After many (many, many, many) trials and errors I have finally figured out a way to get all my simulation results out of the foreach() %dopar% loop. Early on I reckoned that they had to be combined into a list object, it was teasing them apart afterward that was challenging.

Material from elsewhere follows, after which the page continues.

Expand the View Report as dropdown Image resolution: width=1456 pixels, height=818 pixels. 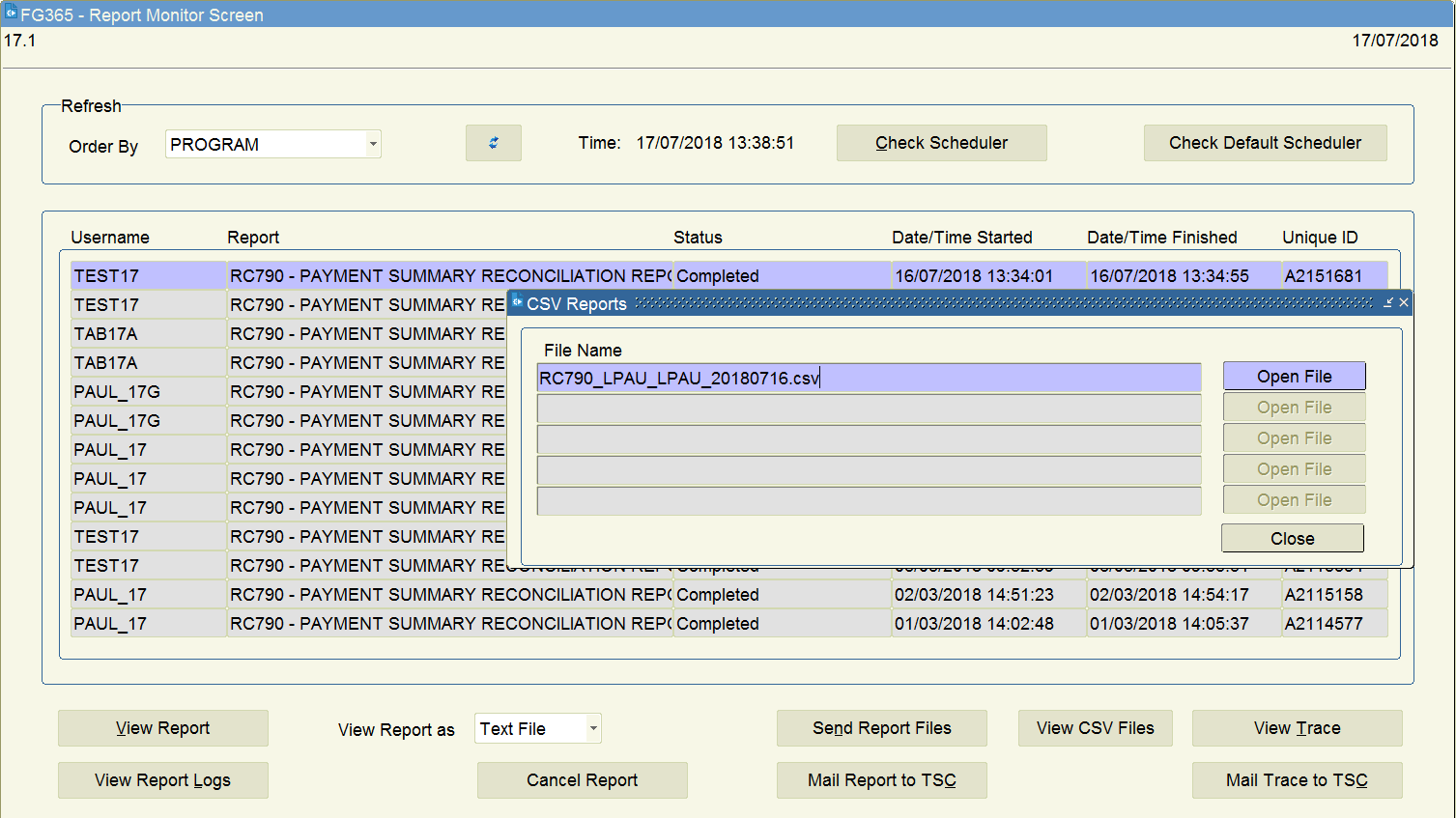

Here's a reprex() of my simulation, modeling and results-extraction code. I'm pretty sure the way I'm doing it is less than optimal but hey, it works!

library(tidyverse)
library(lme4)
#> Loading required package: Matrix
#> 
#> Attaching package: 'Matrix'
#> The following object is masked from 'package:tidyr':
#> 
#>     expand
library(parallel)
library(foreach)
#> 
#> Attaching package: 'foreach'
#> The following objects are masked from 'package:purrr':
#> 
#>     accumulate, when
library(doParallel)
#> Loading required package: iterators

# Set simulation parameters

nsubj  <- 500 # Total number of subjects, randomly split into two roughly equal groups
nreps  <- 20 # Number of simulation repetitions

par0   <- -5.0 # Mean of random intercepts
par0sd <- 2.0 # SD of random intercepts
par1   <- 0.4 # Time effect (increase in logit per unit time)
par1sd <- 0.01 # Very small SD to make time a not quite perfectly fixed effect

par2   <- 1.0 # Difference in logit when grp=1

par3   <- 0.04 # Effect of continuous time-varying covariate
Zvar0 <- 45 # Mean of covariate in grp0
Zvar1 <- 60 # Mean of covariate in grp0
ZvarSD <- 15 # SD of covariate

SimulateMissing <- FALSE # If true this deletes about 10% of the non-t0 observations

kink <- function(t) ifelse(t==2,t+0.05,t) # Function to allow simulation of non-linear Time effect

# Define functions to estimate models and to extract results from returned list object

est_model_2ways <- function(dat) {
  model <- glmer(y~time + grp + zvar + (1|subj),
                 data = dat, 
                 family = binomial, 
                 control = glmerControl(optimizer = "bobyqa"), 
                 nAGQ = 10)
  
  cf_grp0 <- predict(model,newdat=mutate(dat,grp=0),type='response')
  cf_grp1 <- predict(model,newdat=mutate(dat,grp=1),type='response')
  
  pop <- predict(model,newdat=dat,type='response')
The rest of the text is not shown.